We selected a sampling of some of the best and most creative Building Well-Being Narrative language to share with you from campaign collateral, including its case for support, infographics, and a campaign edition of the agency newsletter:
- “Raising Every Child contributes to building a better future for our community.”
- “[O]ur community’s future economic vitality and social well-being depend upon the success of every child.”
- “Too few of our community’s children receive a solid foundation for success.”
- “Every child has an inherent right to reach his or her potential.”
- “Children aren’t born with the skills to succeed. They’re born with the potential to develop them.”
- “[W]e must come together as never before to expand these powerful, proven solutions so that more children and families can thrive.”
- “Your support of Family Services is building a more sustainable community and ensuring the vitality of Forsyth County.”
- “When you invest in Family Services, you are creating a foundation for positive early experiences that help elevate the architecture of a child’s development, and his or her future.”

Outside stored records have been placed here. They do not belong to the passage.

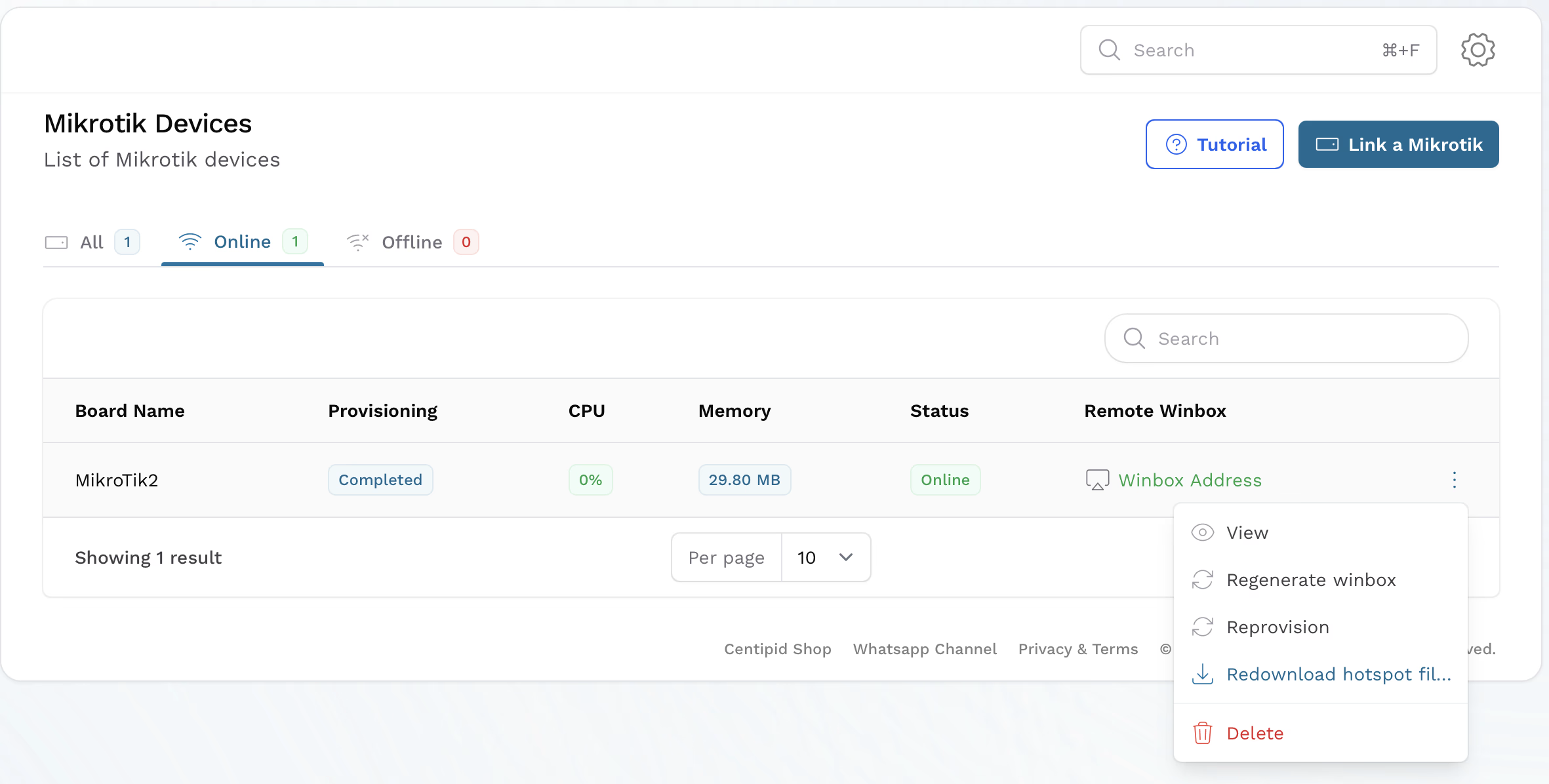The width and height of the screenshot is (1549, 784).
Task: Switch to the All devices tab
Action: click(92, 243)
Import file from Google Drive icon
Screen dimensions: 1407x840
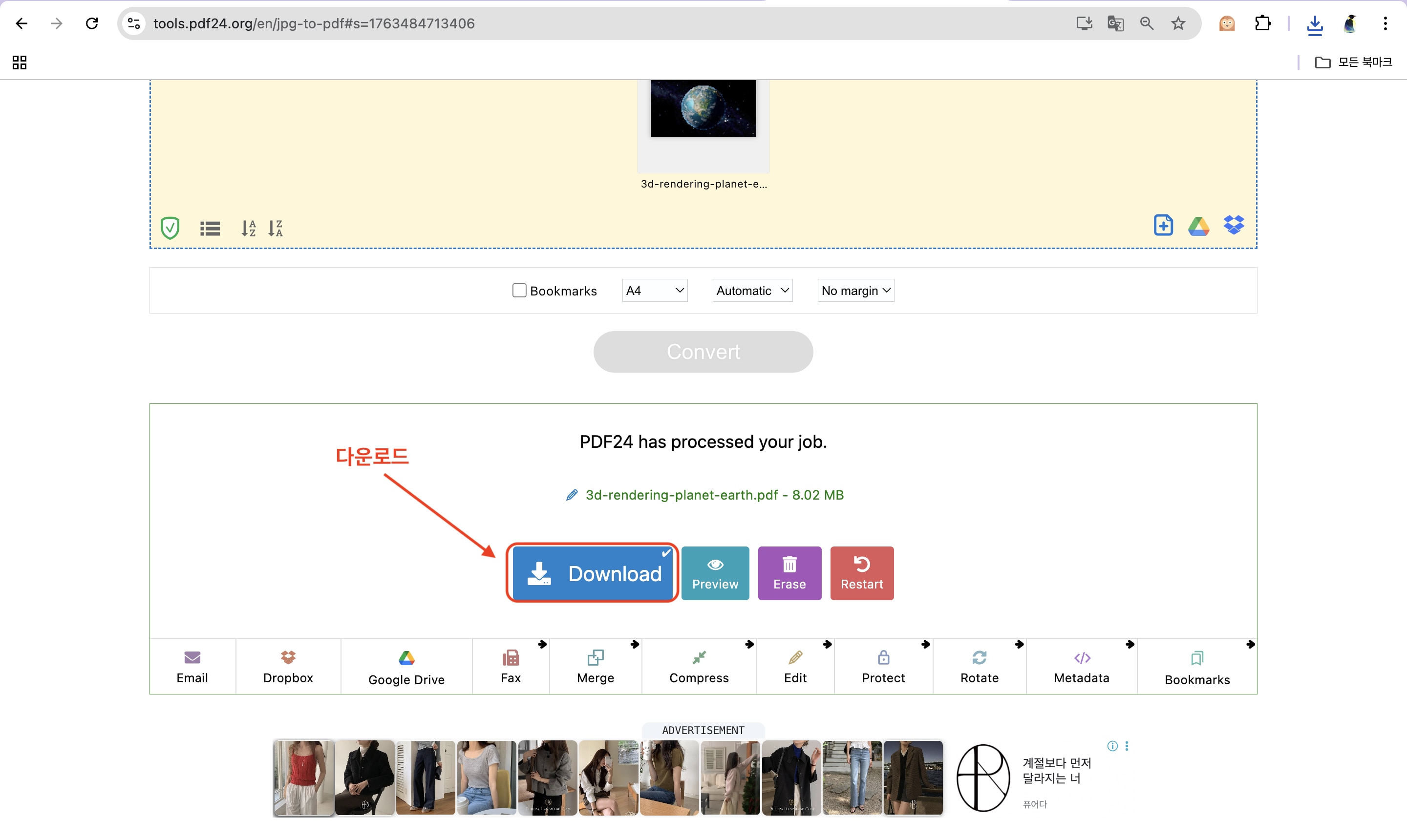1198,225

The materials also rely on brain science and reference brain architecture, as FrameWorks Institute advises for early childhood development communications:
- “The first five years of life are a time of rapid brain development, and the architecture of the brain is largely developed during those years, establishing the foundation for success in later life.”

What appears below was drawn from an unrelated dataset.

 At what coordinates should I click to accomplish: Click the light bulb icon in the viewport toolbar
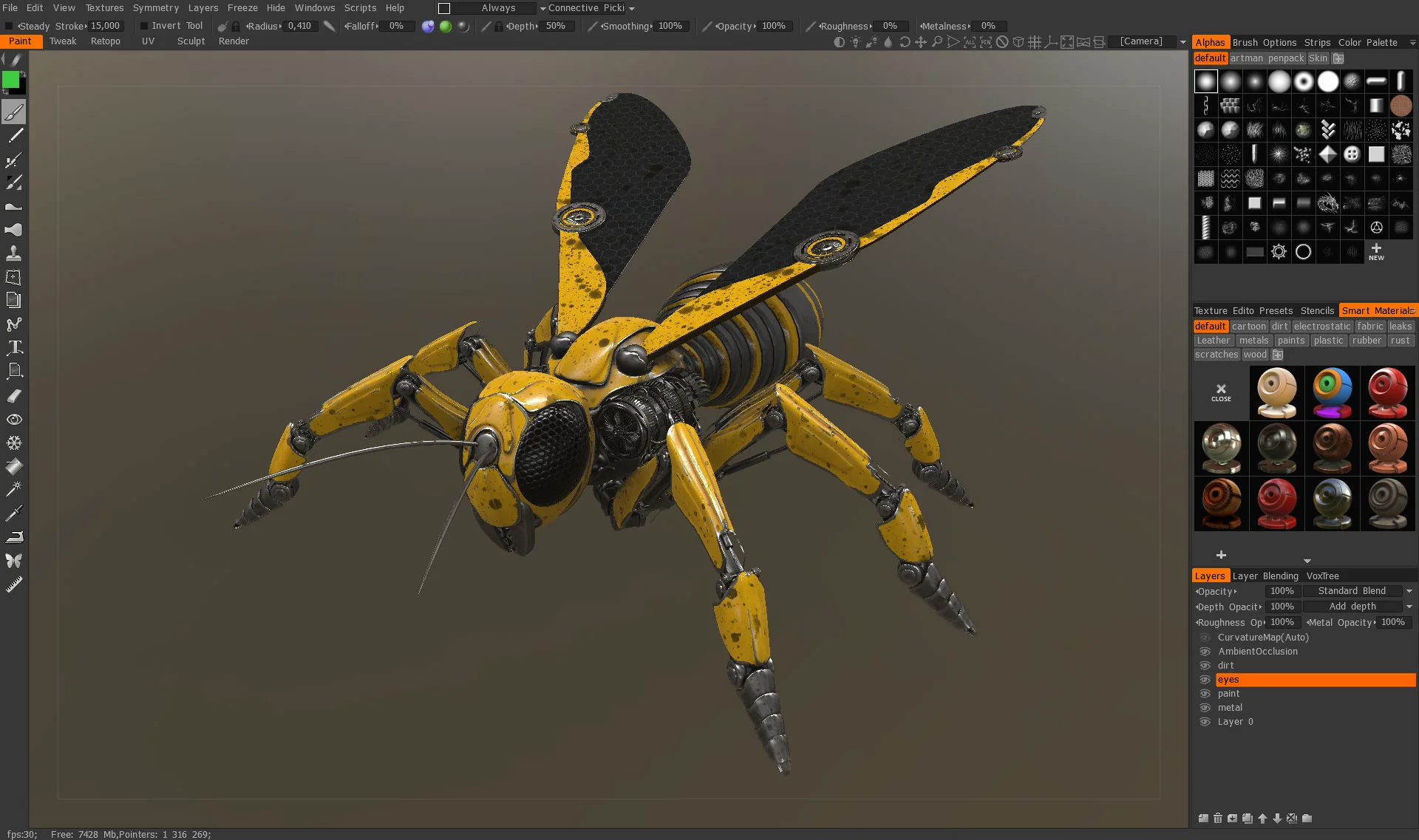pyautogui.click(x=855, y=42)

- “Studies show that the first five years of a child’s life are a time of rapid brain development – a once-only window of opportunity when a child’s mind becomes wired for success (or hardship) that will last into adulthood.”
Feikema credited reframing with contributing to the success of the campaign—which reached its $3.75 million goal and significantly increased the number of leadership givers donating $1,000 or more—and other development efforts. He also explained the “campaign does not stand alone as a shining example of reframing; it is dependent on a commitment to and the consistent exercise of this kind of messaging across the board. And that, in turn, depends on offering the kinds of programs and initiatives that embody and exemplify the reframed messaging.”
Family Services has received positive feedback from stakeholders about their reframed materials, including from Susan Dreyfus, President and CEO of the Alliance for Strong Families and Communities.
Family Services is undertaking two new community-wide initiatives—to provide universal pre-K and establish a Family Justice Center, a one-stop shop for victims’ assistance—that offer plenty of opportunities to use building, potential, thriving, and community responsibility in messaging. The organizations that Family Services is working with to bring these two initiatives to fruition are willing subscribers to reframing communications. In line with reframing guidance, Feikema cautions that while having voices of program participants is effective in shifting attitudes about stereotypical “bad parents” and victims to gain support, it’s important to balance the individual case with the broader picture and context, so people don’t default to “if she did it, anyone can.”